Carne in pessimo stato di conservazione e in pessime condizioni igienico-sanitarie: questo erano costretti a mangiare i richiedenti asilo ospiti di un centro di accoglienza di Posillipo, quartiere collinare di Napoli. La scoperta è stata effettuata dai carabinieri del Nas (il Nucleo antisofisticazioni e sanità dell'Arma) di Napoli, che hanno effettuato un controllo nella struttura, rinvenendo e sequestrando 40 chilogrammi di carne di pollo e di tacchino in pessimo stato. Al legale rappresentante dell'associazione che gestisce il centro di accoglienza sono state contestate violazioni amministrative per un importo pari a 5mila euro; l'uomo è stato anche "diffidato" a sanare le carenze igienico-sanitarie nelle quali versa la struttura. I controlli dei carabinieri del Comando Provinciale di Napoli andranno avanti anche nei prossimi giorni.

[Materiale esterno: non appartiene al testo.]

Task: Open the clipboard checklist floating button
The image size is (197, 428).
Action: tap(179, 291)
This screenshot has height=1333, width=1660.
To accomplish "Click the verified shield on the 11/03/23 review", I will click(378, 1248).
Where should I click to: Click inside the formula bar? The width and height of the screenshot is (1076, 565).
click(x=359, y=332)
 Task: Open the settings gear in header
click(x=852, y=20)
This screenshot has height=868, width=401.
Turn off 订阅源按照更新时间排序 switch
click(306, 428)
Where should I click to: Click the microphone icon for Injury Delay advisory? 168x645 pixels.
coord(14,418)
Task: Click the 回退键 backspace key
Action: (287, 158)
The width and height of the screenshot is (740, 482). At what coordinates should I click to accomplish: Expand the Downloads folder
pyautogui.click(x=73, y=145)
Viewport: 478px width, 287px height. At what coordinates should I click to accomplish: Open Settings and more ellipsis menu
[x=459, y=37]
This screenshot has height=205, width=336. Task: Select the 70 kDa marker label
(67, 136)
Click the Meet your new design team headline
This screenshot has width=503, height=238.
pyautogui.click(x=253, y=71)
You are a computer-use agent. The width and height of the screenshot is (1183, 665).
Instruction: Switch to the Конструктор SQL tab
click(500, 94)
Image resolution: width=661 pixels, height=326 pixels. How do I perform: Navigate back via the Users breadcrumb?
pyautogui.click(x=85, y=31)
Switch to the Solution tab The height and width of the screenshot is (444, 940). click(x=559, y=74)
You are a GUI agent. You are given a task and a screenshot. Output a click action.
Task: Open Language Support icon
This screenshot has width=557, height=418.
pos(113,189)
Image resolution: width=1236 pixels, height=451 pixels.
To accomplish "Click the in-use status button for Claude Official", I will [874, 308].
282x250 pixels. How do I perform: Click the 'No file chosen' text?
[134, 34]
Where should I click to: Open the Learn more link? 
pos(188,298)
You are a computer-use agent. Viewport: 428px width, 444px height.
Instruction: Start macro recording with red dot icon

Sono numerosi i controlli delle forze dell'ordine, soprattutto in estate, a salvaguardia della salute dei consumatori. Particolarmente serrati sono stati i controlli che sono stati messi in campo a Ferragosto, quando i carabinieri del Comando Provinciale di Napoli, nell'ambito di una verifica igienico-sanitaria, hanno operato un sequestro di 130 chili di prodotti alimentari. Nella fattispecie, ancora i carabinieri del Nas hanno controllato un agriturismo, con annessa fattoria, sito nel Comune di Quarto, nella provincia partenopea, rivenendo cozze, salsicce, cotolette di pollo e prodotti di friggitoria sprovvisti di qualsivoglia indicazione utile a stabilirne la provenienza, come stabilito dalla legge; il valore degli alimenti sequestrati si aggira intorno ai 1.500 euro.